But that’s not what played out that fateful day the Essex was attacked. After its shellacking, the ship, more than three times the weight of an average sperm whale, was breaking apart. The deck was sliding away from the hull; casks of oil were seeping from its seams. The valuable liquid spewed out onto the waves, a massive slick returning to the ocean where it was made.

The 29-year-old Essex captain, a stout and simple man named George Pollard Jr. — my distant relative — ordered the men to quickly load food and water onto three small, more maneuverable boats that were typically used in the harpooning stage of a whale hunt. A small herd of Galapagos tortoises and pigs swam from the ship out after the lifeboats and were loaded aboard too. They’d been picked up on tropical islands during the ship’s three-month journey from the Massachusetts whaling island of Nantucket.

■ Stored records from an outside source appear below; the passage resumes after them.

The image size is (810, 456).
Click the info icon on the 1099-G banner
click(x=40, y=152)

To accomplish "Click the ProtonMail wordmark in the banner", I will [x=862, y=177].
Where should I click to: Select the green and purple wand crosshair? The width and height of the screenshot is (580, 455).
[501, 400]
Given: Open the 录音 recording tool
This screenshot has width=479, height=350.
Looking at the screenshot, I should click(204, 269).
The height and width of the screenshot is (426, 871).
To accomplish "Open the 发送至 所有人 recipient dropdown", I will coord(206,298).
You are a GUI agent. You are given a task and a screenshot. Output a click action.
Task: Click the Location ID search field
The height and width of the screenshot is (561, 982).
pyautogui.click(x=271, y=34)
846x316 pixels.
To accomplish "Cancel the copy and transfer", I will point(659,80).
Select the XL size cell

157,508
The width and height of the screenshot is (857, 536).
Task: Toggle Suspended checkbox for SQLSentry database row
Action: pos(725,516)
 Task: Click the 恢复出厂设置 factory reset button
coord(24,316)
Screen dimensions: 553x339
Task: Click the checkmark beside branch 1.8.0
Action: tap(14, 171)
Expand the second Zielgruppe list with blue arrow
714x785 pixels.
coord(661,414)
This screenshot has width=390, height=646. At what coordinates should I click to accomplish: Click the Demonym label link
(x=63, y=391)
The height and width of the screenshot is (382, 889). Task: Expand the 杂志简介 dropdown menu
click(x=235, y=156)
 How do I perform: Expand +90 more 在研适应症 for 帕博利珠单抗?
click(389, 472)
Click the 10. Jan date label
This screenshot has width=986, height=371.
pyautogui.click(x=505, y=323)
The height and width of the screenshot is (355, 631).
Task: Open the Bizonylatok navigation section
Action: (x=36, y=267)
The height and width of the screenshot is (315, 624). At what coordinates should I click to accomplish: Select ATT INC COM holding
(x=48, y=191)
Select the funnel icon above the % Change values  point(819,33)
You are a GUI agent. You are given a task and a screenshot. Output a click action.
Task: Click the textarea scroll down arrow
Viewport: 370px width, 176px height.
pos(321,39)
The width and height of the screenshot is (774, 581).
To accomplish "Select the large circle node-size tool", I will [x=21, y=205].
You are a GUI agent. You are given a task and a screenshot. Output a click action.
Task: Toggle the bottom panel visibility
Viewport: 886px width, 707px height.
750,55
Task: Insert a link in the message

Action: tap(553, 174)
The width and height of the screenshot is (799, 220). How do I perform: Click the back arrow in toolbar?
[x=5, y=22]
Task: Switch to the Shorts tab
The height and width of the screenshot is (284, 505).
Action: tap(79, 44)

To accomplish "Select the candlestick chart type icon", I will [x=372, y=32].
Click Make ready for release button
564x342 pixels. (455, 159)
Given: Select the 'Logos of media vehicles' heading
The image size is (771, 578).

The whalers and their animals now could only sit and watch the wretched dying throes of their ship as it sank. The twenty men cowering in three small whaleboats feared that they too would soon face the same fate. It wasn’t a preposterous thought. At latitude 0°40 south, longitude 119° west, they were just about as far away as one can possibly be from a large land mass anywhere on earth.

* * *

On February 6th of the next year, 90 days after the Essex sank, four of the survivors stood on a small whaling boat, the Dauphin, 1,500 miles from the coast of South America. They’d eaten the turtles, their flesh cooked in their own shells. They’d eaten the pigs and even the few flying fish that had smacked into their sails. When they were about a day away from starving to death, the remaining survivors agreed they would draw straws to see who would be sacrificed so the rest of the crew could live. A seventeen-year-old-boy named Owen Coffin, the cousin of Captain Pollard and another ancestor of mine, drew the unlucky lot. Having promised Coffin’s mother back ashore to protect him, Captain Pollard reportedly offered to sacrifice himself in the boy’s stead. Coffin refused. “No, I like my lot as well as any other,” he said, as the story goes, putting his head down on the boat’s sideboard in preparation.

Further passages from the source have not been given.